AIM ->
Replace every "screenshot" with "screen capture" in the rows below, leaving everything else unchanged. Omit the pictures from your answer.

GIVEN DATA ->
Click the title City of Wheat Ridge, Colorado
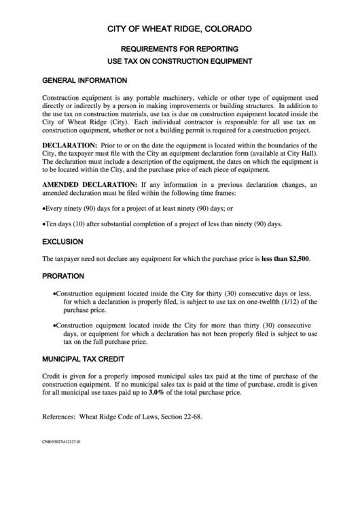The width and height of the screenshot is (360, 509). tap(180, 29)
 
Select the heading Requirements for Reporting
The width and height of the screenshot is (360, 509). tap(179, 50)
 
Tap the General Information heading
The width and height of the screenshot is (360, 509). tap(84, 80)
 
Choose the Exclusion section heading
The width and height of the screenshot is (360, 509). tap(62, 241)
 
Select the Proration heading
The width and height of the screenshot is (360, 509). tap(63, 277)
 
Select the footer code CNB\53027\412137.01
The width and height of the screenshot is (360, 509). tap(61, 442)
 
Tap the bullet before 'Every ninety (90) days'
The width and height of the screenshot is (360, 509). tap(44, 208)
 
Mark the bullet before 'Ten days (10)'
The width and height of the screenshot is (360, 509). tap(44, 224)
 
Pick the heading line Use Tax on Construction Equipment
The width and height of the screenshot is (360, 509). tap(179, 61)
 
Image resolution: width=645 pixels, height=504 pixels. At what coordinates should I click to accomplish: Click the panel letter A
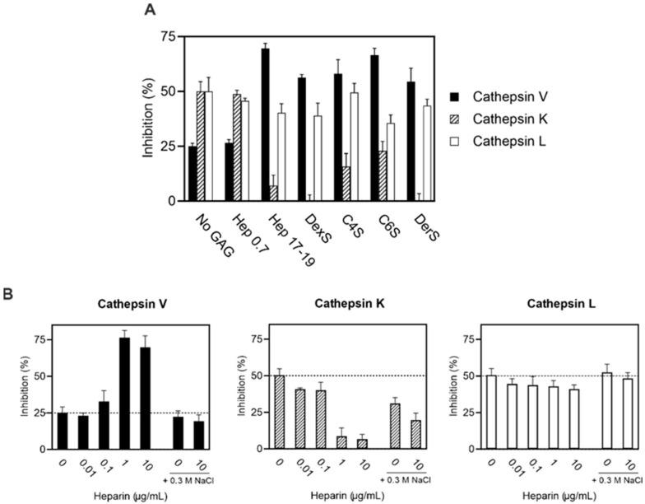tap(150, 9)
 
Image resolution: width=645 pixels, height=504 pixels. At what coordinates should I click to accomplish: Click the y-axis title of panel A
tap(149, 119)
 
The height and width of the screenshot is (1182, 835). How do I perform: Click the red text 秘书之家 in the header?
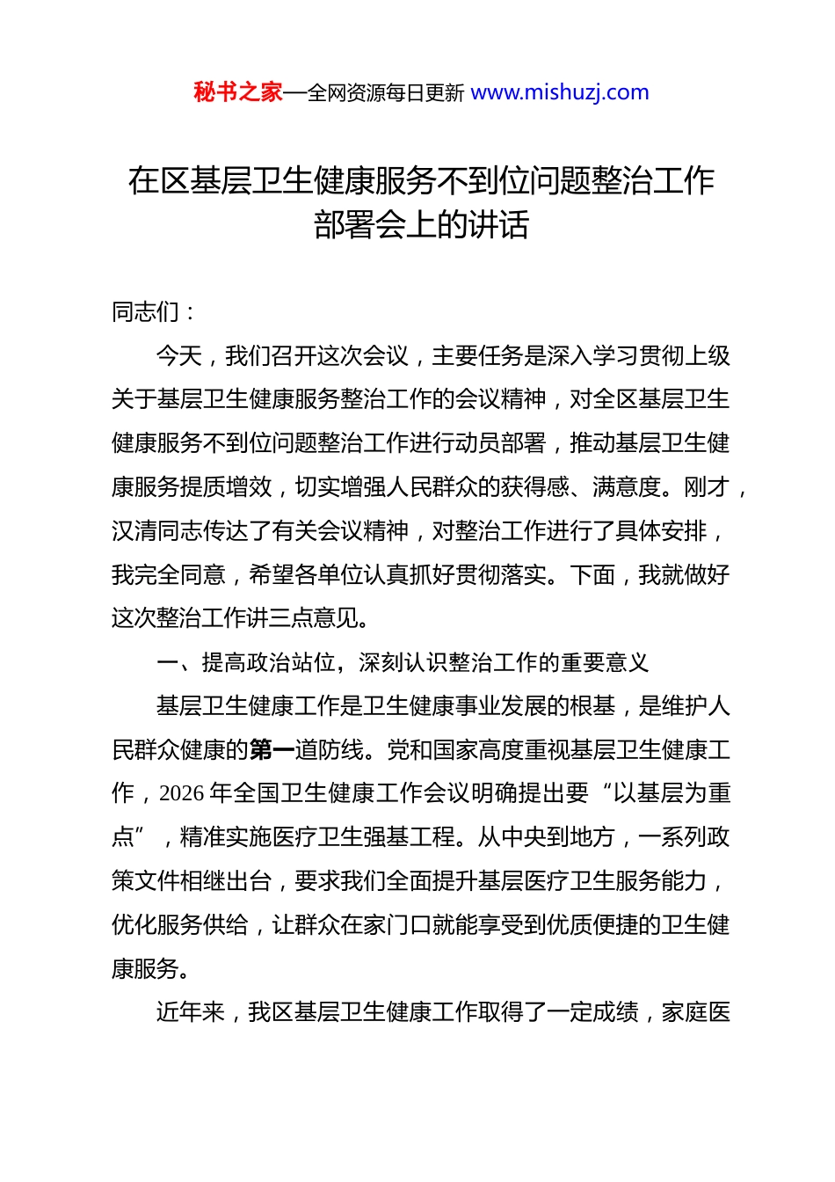(238, 92)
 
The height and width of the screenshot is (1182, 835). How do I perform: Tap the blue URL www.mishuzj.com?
(560, 92)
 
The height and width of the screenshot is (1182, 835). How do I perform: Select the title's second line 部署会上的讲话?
(421, 225)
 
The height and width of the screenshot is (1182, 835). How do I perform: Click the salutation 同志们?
(146, 311)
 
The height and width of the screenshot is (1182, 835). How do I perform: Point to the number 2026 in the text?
(182, 793)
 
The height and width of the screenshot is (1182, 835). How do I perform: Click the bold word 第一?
(272, 750)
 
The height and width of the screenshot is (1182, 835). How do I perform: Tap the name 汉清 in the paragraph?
(134, 531)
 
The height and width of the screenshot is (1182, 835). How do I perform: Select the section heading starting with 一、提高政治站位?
(402, 662)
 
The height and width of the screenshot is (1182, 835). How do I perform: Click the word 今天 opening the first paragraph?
(179, 356)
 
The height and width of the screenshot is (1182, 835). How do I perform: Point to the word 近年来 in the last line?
(191, 1012)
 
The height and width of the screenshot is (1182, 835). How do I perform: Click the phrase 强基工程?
(410, 837)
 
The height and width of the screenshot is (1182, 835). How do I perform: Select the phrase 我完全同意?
(169, 575)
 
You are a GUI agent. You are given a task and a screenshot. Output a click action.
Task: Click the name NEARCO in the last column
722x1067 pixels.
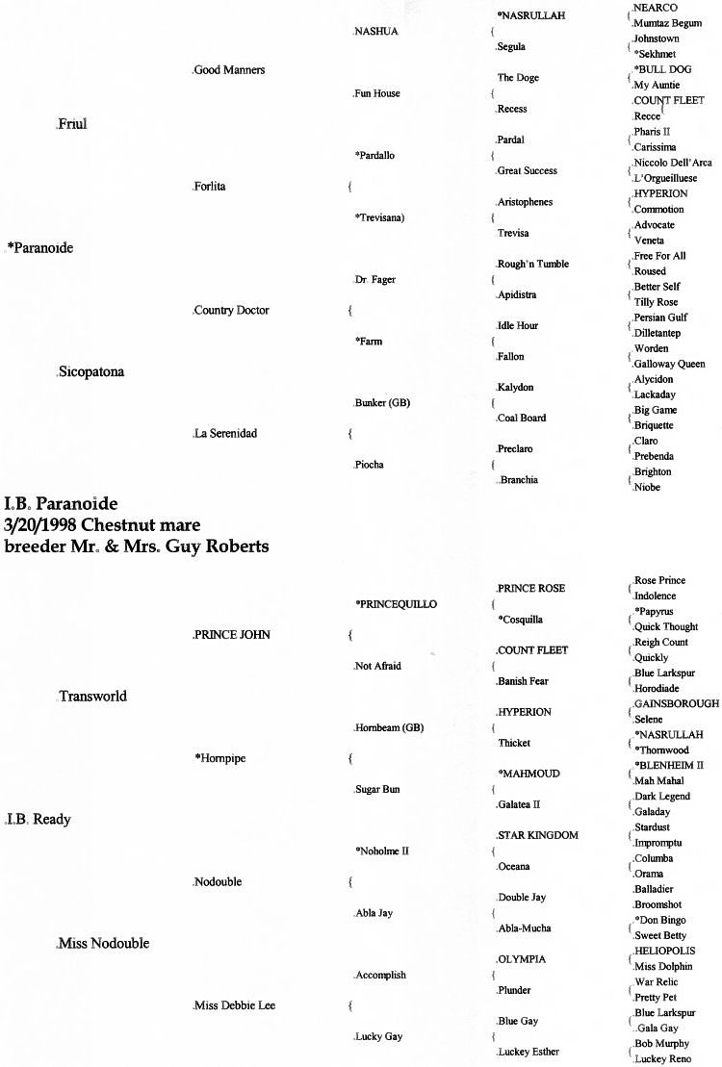[x=655, y=8]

THE ANSWER ->
Click the title City of Wheat Ridge, Colorado
The width and height of the screen capture is (360, 509). tap(180, 29)
 
Select the heading Requirements for Reporting
The width and height of the screen capture is (360, 509). tap(179, 50)
 
Tap the General Information heading
The width and height of the screen capture is (360, 509). tap(84, 80)
 
Choose the Exclusion section heading
The width and height of the screen capture is (360, 509). tap(62, 241)
 
Select the Proration heading
The width and height of the screen capture is (360, 509). tap(63, 277)
 
Select the footer code CNB\53027\412137.01
The width and height of the screen capture is (360, 509). tap(61, 442)
 
Tap the bullet before 'Every ninety (90) days'
The width and height of the screen capture is (360, 509). tap(44, 208)
 
Mark the bullet before 'Ten days (10)'
The width and height of the screen capture is (360, 509). tap(44, 224)
 
Pick the heading line Use Tax on Construction Equipment
The width and height of the screen capture is (360, 509). tap(179, 61)
 
Image resolution: width=645 pixels, height=504 pixels. At what coordinates should I click to accomplish: Click the panel letter A
tap(150, 9)
 
Image resolution: width=645 pixels, height=504 pixels. At what coordinates should I click to accomplish: Click the y-axis title of panel A
tap(149, 119)
 
The height and width of the screen capture is (1182, 835). How do I perform: Click the red text 秘书之家 in the header?
(238, 92)
 
The height and width of the screen capture is (1182, 835). How do I perform: Tap the blue URL www.mishuzj.com?
(560, 92)
 
The height and width of the screen capture is (1182, 835). How do I perform: Select the title's second line 部署会上的讲话?
(421, 225)
 
The height and width of the screen capture is (1182, 835). How do I perform: Click the salutation 同志们?
(146, 311)
 
The height and width of the screen capture is (1182, 835). How do I perform: Point to the number 2026 in the text?
(182, 793)
 
The height and width of the screen capture is (1182, 835). How do I perform: Click the bold word 第一?
(272, 750)
 
The height and width of the screen capture is (1182, 835). How do I perform: Tap the name 汉清 in the paragraph?
(134, 531)
 
The height and width of the screen capture is (1182, 835). How do I perform: Select the section heading starting with 一、提高政治站位?
(402, 662)
 
The height and width of the screen capture is (1182, 835). How do I perform: Click the word 今天 opening the first paragraph?
(179, 356)
 
The height and width of the screen capture is (1182, 835). How do I perform: Point to the word 近年来 in the last line?
(191, 1012)
 
The height and width of the screen capture is (1182, 835). How do I perform: Click the phrase 强基工程?
(410, 837)
 
The height and width of the screen capture is (1182, 835). How do I perform: Select the phrase 我完全同意?
(169, 575)
 
You are a GUI agent. You are given a task and a screen capture. Output a click action.
Task: Click the name NEARCO in the last column
722x1067 pixels.
[x=655, y=8]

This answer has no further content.